The ONES winners are a diverse group, with specialized research interests in epidemiology, toxicology, biology and chemistry, who share a common goal of establishing themselves as independent principal investigators. Their research ranges across what Suk described as the NIEHS “rainbow” from fundamental research in molecular toxicology to the application of their findings for the prevention and treatment of disease.
In her opening remarks, ONES Program Director and meeting chair Carol Shreffler, Ph.D., explained that the ONES grants are R01 awards specially designed to help junior investigators at the start of their careers “put in the foundation for a successful research career.” The grants fund five years of research at $250,000 per year and support equipment purchases and career enhancement activities with an additional $150,000 during each of the first two years.
“This award is intended to be highly selective for the most talented scientists,” Shreffler continued. “We only allow one application per school within an institution.” There are also several other requirements that limit the pool of applicants, such as time since earning a Ph.D., tenure-track status, substantial institutional support, a commitment to spending 80 percent of their time on research, and a rigorous peer review process.
"We indeed have made this a very competitive process," she concluded, "and we look forward to having these awardees make some very seminal contributions to the future of our Institute."

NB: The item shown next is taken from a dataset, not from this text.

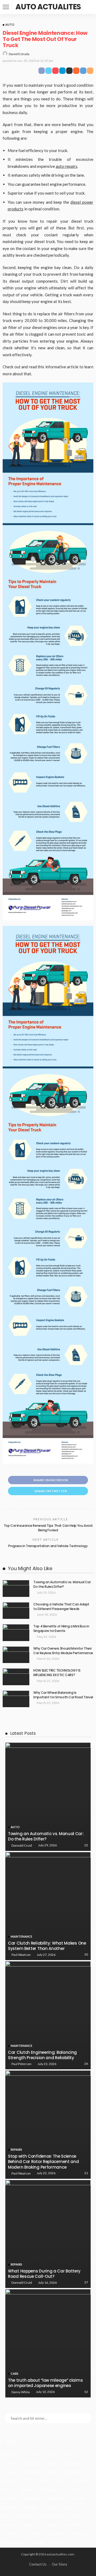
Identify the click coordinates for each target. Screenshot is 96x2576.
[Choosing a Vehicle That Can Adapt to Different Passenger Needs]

The new ONES winners include six outstanding junior investigators:
- University of Michigan epidemiologist Marie Sylvia O’Neill, Ph.D., who is studying the exposures of pregnant women to air pollution in Mexico City and the link to preterm births through in vitro and in vivo studies of inflammatory response to air pollutants
- Duke University pulmonary and critical care physician John Hollingsworth, M.D., whose goal is to better understand the role of innate immunity in environmental airway disease and how exposure to ambient ozone can modify subsequent innate adaptive responses in the lung
- Hamner Institutes for Health Sciences physician-scientist Jingbo Pi, M.D., Ph.D., who seeks to elucidate the paradoxical roles of transcription factor Nrf2-mediated response to antioxidants in type 2 diabetes caused by arsenic exposure as the foundation for developing more effective preventive measures and therapies
- Duke University chemist Heather Stapleton, Ph.D., who will continue her investigation into the extent to which children are exposed to polybrominated diphenyl ethers (PBDEs) — flame-retardant chemicals that are present in indoor air and dust — and their link to thyroid dysfunction
- University of Rhode Island pharmacologist/toxicologist Angela Slitt, Ph.D., who plans to use her grant to explore how the expression of drug transporters affect chemical disposition and toxicity, and the ways nutrition and intake of dietary antioxidants affect the process
- Vanderbilt University neurobiologist Aaron Bowman, Ph.D., who seeks to characterize the gene-environment interaction between Huntington's Disease and manganese exposure, which may account for significant differences in the points at which the genetic condition manifests in different individuals
The morning presentations were part of a day-long agenda for the awardees that included lunch with DERT staff, and afternoon meetings with intramural scientists and postdoctoral fellows. The ONES awardees will make additional presentations at NIEHS over the course of their grants.